More than 40 per cent of the first-time homebuyers who have availed of the Government’s help-to-buy scheme already had the necessary deposit to secure a mortgage, figures from the Revenue Commissioners show. 
The figures, provided by Minister for Finance Paschal Donohoe in response to a parliamentary question from Sinn Féin’s Eoin Ó Broin, show that 7,928 of the 19,478 approved claims to date were made by households that had a loan-to-value ratio of less than 85 per cent. This means they already had a deposit of at least 10 per cent. 
 
The scheme, which until recently provided tax rebates to first-time buyers of up to €20,000 or 5 per cent of a property’s value for homes priced at €500,000 or less, was introduced in 2016 as part of the Government’s Rebuilding Ireland strategy. 
 
The relief was increased last month as part of the July Covid stimulus programme to €30,000 or 10 per cent of the property value, whichever is the higher. 
 
The scheme’s primary aim was to stimulate the supply of more affordable homes within a certain price range and assist first-time buyers in getting a deposit. However, critics maintain it disproportionately benefits households at the higher end of the income distribution and supports high prices. 
 
The Revenue figures show that 56 per cent of help-to-buy recipients used the rebate to buy homes worth in excess of €300,000 while 22 per cent used it to buy properties worth €376,000 and above. 
 
According to the Central Statistics Office (CSO), the median price paid for a property nationally in the 12 months to May this year was just under €300,000. 
 
“The figures show that many people who are getting it don’t need it,” Mr Ó Broin, Sinn Féin’s housing spokesman, said. He also questioned whether State supports should be used to help people buy homes that are above the median national house price. 
 
His comments echo those contained in a report by the Parliamentary Budget Office last December.

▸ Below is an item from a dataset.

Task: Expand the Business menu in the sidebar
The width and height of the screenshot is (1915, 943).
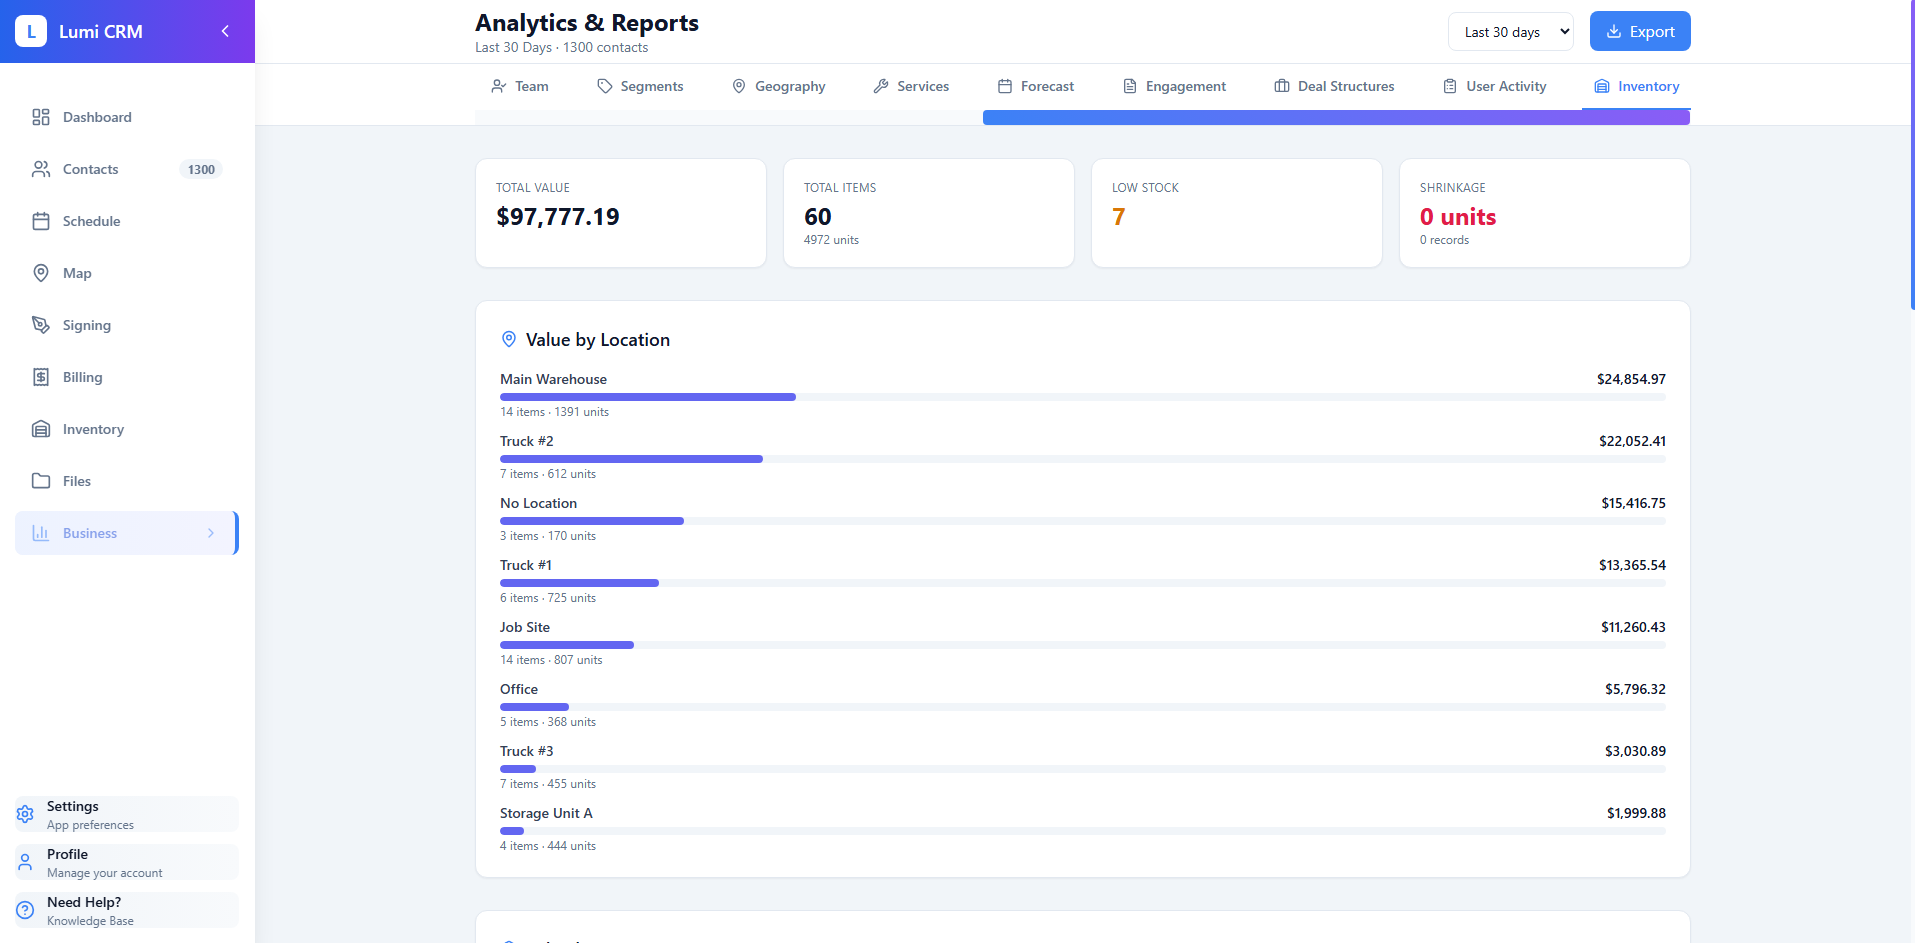Action: (x=125, y=533)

It claimed the scheme was priced too generously and “supported a significant number of transactions that would have taken place without the scheme”. 
 
A spokesman for the Department of Housing said: “The help-to-buy initiative is designed to stimulate demand from first-time buyers for new houses in the housing market, to encourage house completions and to assist first-time buyers in accumulating a deposit for a new home.” 
 
In expanding the tax rebate as part of its July stimulus package, Minister for Housing Darragh O’Brien said it would help “thousands more people get on to the property ladder”. 
 
The Revenue figures show that, up until the end of June, Revenue had received 42,072 help-to-buy applications, of which 19,478 have been approved. 
 
A county-by-county breakdown of approved claims shows Dublin accounted for the biggest single share (5,769), amounting to nearly 30 per cent, followed by Meath (2,350), Cork (2,162) and Kildare (1,952). 
 
The number of households availing of the scheme has been significantly higher than expected. Original costings suggested that the scheme would cost €130 million in total but, by June of this year, the value of approved and pending applications was more than twice that figure – at €289 million.